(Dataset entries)

= Beginning of Section =

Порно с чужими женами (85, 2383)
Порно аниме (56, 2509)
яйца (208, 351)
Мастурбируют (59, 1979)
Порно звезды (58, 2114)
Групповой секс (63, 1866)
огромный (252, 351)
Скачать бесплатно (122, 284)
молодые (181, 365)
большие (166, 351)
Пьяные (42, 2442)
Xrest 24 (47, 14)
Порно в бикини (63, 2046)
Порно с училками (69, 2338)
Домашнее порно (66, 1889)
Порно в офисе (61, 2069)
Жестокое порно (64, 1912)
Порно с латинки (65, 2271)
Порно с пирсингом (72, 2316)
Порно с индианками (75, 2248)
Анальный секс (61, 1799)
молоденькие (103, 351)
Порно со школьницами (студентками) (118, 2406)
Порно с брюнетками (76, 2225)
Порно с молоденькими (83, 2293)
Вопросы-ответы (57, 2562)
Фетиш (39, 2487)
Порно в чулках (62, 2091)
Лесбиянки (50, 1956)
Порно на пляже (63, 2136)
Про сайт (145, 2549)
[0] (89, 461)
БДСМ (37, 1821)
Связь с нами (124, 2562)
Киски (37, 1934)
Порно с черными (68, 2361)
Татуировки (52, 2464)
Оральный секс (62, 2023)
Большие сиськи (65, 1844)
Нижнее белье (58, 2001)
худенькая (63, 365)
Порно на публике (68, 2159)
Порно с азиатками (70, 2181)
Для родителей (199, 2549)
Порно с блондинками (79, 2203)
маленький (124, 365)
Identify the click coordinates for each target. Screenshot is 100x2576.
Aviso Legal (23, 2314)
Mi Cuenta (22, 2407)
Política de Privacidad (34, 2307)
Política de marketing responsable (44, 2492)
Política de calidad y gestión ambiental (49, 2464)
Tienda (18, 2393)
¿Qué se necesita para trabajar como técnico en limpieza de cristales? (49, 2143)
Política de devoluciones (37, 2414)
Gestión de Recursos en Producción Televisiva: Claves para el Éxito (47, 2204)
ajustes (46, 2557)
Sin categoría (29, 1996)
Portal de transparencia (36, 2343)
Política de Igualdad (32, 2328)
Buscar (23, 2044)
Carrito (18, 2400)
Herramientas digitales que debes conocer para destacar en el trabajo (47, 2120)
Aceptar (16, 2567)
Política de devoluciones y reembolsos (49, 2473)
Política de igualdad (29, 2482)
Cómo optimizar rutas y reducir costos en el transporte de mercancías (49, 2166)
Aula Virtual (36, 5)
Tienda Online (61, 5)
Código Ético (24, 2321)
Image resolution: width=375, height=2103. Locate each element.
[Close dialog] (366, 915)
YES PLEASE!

= End of Section =

The response should consist of all the entries, copied without any alteration.

PROBLEM SOLUTION:
Порно с чужими женами (85, 2383)
Порно аниме (56, 2509)
яйца (208, 351)
Мастурбируют (59, 1979)
Порно звезды (58, 2114)
Групповой секс (63, 1866)
огромный (252, 351)
Скачать бесплатно (122, 284)
молодые (181, 365)
большие (166, 351)
Пьяные (42, 2442)
Xrest 24 (47, 14)
Порно в бикини (63, 2046)
Порно с училками (69, 2338)
Домашнее порно (66, 1889)
Порно в офисе (61, 2069)
Жестокое порно (64, 1912)
Порно с латинки (65, 2271)
Порно с пирсингом (72, 2316)
Порно с индианками (75, 2248)
Анальный секс (61, 1799)
молоденькие (103, 351)
Порно со школьницами (студентками) (118, 2406)
Порно с брюнетками (76, 2225)
Порно с молоденькими (83, 2293)
Вопросы-ответы (57, 2562)
Фетиш (39, 2487)
Порно в чулках (62, 2091)
Лесбиянки (50, 1956)
Порно на пляже (63, 2136)
Про сайт (145, 2549)
[0] (89, 461)
БДСМ (37, 1821)
Связь с нами (124, 2562)
Киски (37, 1934)
Порно с черными (68, 2361)
Татуировки (52, 2464)
Оральный секс (62, 2023)
Большие сиськи (65, 1844)
Нижнее белье (58, 2001)
худенькая (63, 365)
Порно на публике (68, 2159)
Порно с азиатками (70, 2181)
Для родителей (199, 2549)
Порно с блондинками (79, 2203)
маленький (124, 365)
Identify the click coordinates for each target. Screenshot is 100x2576.
Aviso Legal (23, 2314)
Mi Cuenta (22, 2407)
Política de Privacidad (34, 2307)
Política de marketing responsable (44, 2492)
Política de calidad y gestión ambiental (49, 2464)
Tienda (18, 2393)
¿Qué se necesita para trabajar como técnico en limpieza de cristales? (49, 2143)
Política de devoluciones (37, 2414)
Gestión de Recursos en Producción Televisiva: Claves para el Éxito (47, 2204)
ajustes (46, 2557)
Sin categoría (29, 1996)
Portal de transparencia (36, 2343)
Política de Igualdad (32, 2328)
Buscar (23, 2044)
Carrito (18, 2400)
Herramientas digitales que debes conocer para destacar en el trabajo (47, 2120)
Aceptar (16, 2567)
Política de devoluciones y reembolsos (49, 2473)
Política de igualdad (29, 2482)
Cómo optimizar rutas y reducir costos en el transporte de mercancías (49, 2166)
Aula Virtual (36, 5)
Tienda Online (61, 5)
Código Ético (24, 2321)
Image resolution: width=375, height=2103. Locate each element.
[Close dialog] (366, 915)
YES PLEASE!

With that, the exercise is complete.